### What you have to do
Looking at the listing below, retype exactly the lines starting at the one containing "You are a computer-use agent. The width" and ending at the one containing "Given: Switch to the 安全 tab", both included, and nothing else.

——

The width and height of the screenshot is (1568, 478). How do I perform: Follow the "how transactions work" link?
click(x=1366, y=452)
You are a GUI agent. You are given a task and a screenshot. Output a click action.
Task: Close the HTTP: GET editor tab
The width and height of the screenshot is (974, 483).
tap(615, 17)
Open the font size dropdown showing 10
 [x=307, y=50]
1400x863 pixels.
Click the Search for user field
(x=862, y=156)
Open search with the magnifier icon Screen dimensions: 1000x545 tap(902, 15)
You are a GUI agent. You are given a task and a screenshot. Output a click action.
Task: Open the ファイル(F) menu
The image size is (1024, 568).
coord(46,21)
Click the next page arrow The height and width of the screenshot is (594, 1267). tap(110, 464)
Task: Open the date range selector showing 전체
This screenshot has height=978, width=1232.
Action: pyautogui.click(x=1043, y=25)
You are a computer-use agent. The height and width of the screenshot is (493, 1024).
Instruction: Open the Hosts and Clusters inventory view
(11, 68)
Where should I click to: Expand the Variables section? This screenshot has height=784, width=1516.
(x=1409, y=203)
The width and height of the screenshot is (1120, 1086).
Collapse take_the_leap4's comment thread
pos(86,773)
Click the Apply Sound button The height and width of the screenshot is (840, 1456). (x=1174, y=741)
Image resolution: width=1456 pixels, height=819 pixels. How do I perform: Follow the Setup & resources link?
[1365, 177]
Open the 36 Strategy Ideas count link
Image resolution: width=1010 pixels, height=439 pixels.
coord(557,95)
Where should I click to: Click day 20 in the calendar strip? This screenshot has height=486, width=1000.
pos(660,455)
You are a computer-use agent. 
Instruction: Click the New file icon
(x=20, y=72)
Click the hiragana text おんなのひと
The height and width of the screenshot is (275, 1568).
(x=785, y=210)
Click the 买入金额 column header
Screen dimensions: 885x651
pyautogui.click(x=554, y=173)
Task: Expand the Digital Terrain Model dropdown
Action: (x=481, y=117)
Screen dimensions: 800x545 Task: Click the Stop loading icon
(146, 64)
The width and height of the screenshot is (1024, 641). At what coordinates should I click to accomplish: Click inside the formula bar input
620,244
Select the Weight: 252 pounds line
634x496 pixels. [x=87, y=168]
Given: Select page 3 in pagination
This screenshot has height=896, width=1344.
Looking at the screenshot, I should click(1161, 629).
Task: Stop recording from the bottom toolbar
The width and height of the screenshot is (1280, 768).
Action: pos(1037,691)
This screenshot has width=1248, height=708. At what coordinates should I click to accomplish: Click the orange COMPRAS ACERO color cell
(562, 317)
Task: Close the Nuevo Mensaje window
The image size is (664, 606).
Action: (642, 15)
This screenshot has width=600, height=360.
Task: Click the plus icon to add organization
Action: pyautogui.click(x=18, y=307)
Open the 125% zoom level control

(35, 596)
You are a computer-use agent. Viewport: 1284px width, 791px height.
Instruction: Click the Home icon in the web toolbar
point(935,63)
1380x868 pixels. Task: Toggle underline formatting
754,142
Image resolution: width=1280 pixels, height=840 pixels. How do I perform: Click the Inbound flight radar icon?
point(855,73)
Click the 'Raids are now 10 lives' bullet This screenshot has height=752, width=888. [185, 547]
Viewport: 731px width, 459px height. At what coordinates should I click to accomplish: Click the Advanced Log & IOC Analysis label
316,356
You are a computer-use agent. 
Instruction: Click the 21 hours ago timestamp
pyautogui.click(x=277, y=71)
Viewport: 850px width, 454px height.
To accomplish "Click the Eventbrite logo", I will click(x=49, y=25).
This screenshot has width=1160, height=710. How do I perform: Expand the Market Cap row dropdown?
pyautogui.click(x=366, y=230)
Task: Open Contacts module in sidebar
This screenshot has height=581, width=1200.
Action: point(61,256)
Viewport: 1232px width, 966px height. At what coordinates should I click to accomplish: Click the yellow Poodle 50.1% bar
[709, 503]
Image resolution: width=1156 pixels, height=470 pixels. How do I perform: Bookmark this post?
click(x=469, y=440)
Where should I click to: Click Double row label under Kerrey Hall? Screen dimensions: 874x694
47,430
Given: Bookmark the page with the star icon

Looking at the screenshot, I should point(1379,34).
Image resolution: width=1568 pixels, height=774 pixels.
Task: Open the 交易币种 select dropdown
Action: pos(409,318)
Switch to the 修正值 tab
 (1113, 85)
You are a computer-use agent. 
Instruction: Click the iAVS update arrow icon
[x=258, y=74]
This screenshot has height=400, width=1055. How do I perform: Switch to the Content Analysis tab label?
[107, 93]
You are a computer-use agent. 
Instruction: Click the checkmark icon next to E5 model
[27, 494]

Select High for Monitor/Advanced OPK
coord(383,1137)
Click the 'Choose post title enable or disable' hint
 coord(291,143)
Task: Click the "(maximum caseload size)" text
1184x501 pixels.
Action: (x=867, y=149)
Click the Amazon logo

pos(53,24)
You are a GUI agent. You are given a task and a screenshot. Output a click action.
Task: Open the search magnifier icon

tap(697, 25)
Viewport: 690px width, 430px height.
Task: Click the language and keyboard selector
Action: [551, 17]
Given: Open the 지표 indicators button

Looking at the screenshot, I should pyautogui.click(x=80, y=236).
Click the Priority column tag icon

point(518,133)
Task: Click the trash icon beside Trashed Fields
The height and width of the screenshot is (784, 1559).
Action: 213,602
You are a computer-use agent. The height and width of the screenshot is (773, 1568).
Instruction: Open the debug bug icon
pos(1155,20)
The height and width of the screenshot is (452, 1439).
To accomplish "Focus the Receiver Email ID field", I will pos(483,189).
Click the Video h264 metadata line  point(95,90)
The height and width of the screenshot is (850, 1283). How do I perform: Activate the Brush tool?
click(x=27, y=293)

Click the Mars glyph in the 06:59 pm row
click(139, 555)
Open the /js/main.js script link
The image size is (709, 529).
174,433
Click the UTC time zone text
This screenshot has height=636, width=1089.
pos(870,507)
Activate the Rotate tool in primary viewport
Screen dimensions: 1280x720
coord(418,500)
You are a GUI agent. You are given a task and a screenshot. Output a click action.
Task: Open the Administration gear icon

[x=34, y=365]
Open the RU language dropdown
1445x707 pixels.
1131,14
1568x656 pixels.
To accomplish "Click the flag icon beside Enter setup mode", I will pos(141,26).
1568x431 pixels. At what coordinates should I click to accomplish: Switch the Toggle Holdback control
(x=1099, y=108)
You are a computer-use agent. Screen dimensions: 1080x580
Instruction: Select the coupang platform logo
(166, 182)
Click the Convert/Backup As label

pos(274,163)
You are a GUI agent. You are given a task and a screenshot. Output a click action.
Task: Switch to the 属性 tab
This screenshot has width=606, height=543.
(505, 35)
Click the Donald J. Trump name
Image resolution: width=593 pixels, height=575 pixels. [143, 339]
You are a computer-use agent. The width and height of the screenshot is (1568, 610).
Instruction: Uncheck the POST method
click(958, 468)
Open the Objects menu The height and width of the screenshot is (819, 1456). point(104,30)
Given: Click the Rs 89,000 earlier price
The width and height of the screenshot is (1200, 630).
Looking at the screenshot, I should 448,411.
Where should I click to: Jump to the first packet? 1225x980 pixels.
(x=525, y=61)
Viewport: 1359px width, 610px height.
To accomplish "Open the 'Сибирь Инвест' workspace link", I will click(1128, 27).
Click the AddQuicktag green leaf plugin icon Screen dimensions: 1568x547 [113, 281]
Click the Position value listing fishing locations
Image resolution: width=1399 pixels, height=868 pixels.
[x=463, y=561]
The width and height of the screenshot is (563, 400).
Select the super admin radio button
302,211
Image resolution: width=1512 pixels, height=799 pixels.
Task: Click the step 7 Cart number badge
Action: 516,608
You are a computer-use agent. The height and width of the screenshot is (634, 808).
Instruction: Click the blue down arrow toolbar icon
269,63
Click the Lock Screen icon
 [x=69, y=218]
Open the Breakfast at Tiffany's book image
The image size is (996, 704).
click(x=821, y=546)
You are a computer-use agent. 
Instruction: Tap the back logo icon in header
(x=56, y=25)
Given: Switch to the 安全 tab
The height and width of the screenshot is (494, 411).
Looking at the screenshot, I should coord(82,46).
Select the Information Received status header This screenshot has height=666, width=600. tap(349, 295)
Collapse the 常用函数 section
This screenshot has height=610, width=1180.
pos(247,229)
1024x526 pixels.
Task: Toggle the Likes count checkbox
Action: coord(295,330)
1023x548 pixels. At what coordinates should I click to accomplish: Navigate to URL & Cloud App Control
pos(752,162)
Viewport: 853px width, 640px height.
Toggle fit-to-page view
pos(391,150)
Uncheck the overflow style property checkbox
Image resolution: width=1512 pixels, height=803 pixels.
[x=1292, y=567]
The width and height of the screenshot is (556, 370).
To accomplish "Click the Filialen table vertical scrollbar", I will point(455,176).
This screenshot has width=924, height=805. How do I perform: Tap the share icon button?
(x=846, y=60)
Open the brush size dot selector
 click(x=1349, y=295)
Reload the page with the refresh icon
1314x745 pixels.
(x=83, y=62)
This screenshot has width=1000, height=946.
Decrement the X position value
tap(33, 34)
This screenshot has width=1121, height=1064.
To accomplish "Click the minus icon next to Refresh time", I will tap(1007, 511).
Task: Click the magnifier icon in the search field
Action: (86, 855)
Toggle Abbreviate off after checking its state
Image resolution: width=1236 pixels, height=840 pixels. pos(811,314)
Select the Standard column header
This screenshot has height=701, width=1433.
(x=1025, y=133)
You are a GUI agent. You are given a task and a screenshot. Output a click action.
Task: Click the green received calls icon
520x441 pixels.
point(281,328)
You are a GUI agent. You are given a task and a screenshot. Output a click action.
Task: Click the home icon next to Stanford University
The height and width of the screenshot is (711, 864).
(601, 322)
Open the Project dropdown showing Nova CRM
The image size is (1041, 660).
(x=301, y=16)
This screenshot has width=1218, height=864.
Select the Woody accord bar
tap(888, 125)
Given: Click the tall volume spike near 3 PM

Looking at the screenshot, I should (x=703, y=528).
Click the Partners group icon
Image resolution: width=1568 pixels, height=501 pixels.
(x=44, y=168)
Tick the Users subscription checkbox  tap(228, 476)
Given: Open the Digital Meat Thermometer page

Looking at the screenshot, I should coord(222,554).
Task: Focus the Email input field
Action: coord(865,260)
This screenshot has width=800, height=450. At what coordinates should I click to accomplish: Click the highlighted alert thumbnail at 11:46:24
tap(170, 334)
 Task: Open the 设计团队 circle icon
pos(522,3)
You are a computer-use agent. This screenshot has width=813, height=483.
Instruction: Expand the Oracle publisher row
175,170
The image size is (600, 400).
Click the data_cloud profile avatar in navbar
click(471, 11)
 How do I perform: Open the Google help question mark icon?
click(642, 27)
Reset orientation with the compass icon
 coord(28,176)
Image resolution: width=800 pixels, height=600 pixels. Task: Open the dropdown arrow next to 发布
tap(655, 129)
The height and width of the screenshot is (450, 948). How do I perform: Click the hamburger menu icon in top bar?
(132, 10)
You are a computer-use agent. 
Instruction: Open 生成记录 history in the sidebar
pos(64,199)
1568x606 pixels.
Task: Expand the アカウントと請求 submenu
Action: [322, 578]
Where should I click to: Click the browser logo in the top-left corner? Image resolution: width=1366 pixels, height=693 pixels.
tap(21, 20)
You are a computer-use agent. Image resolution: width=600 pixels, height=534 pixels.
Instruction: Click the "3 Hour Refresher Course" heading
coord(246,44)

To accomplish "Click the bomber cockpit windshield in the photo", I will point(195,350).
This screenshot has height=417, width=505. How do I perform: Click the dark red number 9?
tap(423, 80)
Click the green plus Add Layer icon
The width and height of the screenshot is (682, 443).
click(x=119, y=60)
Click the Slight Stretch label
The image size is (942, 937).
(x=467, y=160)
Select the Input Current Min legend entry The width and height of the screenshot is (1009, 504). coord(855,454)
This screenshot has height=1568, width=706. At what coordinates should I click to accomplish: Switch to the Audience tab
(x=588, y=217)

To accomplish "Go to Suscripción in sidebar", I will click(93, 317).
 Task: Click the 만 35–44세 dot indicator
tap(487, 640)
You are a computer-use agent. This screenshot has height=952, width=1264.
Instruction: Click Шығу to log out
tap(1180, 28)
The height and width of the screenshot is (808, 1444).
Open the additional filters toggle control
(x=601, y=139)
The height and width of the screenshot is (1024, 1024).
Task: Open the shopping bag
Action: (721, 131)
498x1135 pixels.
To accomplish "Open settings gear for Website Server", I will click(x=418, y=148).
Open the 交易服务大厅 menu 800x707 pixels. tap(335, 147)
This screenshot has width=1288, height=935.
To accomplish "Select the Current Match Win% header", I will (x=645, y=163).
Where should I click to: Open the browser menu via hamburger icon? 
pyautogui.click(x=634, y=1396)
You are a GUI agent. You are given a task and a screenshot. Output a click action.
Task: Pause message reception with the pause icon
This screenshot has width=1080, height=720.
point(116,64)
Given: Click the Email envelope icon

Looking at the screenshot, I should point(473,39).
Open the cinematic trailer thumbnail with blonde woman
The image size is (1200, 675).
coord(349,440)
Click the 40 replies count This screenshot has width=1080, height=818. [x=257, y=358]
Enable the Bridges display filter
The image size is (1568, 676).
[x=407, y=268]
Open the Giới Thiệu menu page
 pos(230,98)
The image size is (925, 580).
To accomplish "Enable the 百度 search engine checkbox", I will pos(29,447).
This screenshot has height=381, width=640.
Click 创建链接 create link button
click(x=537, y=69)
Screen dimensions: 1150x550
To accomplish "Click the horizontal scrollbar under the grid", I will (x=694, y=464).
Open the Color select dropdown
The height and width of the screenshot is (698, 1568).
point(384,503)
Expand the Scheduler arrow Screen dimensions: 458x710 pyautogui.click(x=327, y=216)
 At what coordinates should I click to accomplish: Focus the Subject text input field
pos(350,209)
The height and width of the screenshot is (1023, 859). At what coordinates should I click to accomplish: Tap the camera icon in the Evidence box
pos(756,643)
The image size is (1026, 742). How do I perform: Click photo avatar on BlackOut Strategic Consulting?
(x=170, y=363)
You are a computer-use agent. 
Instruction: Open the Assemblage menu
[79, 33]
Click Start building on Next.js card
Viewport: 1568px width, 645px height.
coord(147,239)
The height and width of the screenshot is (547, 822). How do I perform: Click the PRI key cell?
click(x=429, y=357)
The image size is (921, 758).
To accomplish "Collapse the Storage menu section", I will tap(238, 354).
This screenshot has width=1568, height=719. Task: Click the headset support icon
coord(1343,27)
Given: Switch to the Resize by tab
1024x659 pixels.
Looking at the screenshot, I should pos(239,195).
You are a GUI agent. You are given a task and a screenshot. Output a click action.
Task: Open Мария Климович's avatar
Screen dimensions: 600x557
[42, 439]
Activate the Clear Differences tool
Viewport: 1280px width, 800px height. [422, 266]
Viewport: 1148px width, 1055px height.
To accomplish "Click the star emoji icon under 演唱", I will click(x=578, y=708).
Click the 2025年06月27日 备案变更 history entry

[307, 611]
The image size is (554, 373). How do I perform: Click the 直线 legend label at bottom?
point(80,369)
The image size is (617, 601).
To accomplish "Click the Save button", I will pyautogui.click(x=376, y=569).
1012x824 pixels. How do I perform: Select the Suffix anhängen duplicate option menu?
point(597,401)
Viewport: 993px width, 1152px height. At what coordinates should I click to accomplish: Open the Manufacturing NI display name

——

### The completed task
You are a computer-use agent. The width and height of the screenshot is (1568, 610).
Instruction: Uncheck the POST method
click(958, 468)
Open the Objects menu The height and width of the screenshot is (819, 1456). point(104,30)
Given: Click the Rs 89,000 earlier price
The width and height of the screenshot is (1200, 630).
Looking at the screenshot, I should 448,411.
Where should I click to: Jump to the first packet? 1225x980 pixels.
(x=525, y=61)
Viewport: 1359px width, 610px height.
To accomplish "Open the 'Сибирь Инвест' workspace link", I will click(1128, 27).
Click the AddQuicktag green leaf plugin icon Screen dimensions: 1568x547 [113, 281]
Click the Position value listing fishing locations
Image resolution: width=1399 pixels, height=868 pixels.
[x=463, y=561]
The width and height of the screenshot is (563, 400).
Select the super admin radio button
302,211
Image resolution: width=1512 pixels, height=799 pixels.
Task: Click the step 7 Cart number badge
Action: 516,608
You are a computer-use agent. The height and width of the screenshot is (634, 808).
Instruction: Click the blue down arrow toolbar icon
269,63
Click the Lock Screen icon
 [x=69, y=218]
Open the Breakfast at Tiffany's book image
The image size is (996, 704).
click(x=821, y=546)
You are a computer-use agent. 
Instruction: Tap the back logo icon in header
(x=56, y=25)
Given: Switch to the 安全 tab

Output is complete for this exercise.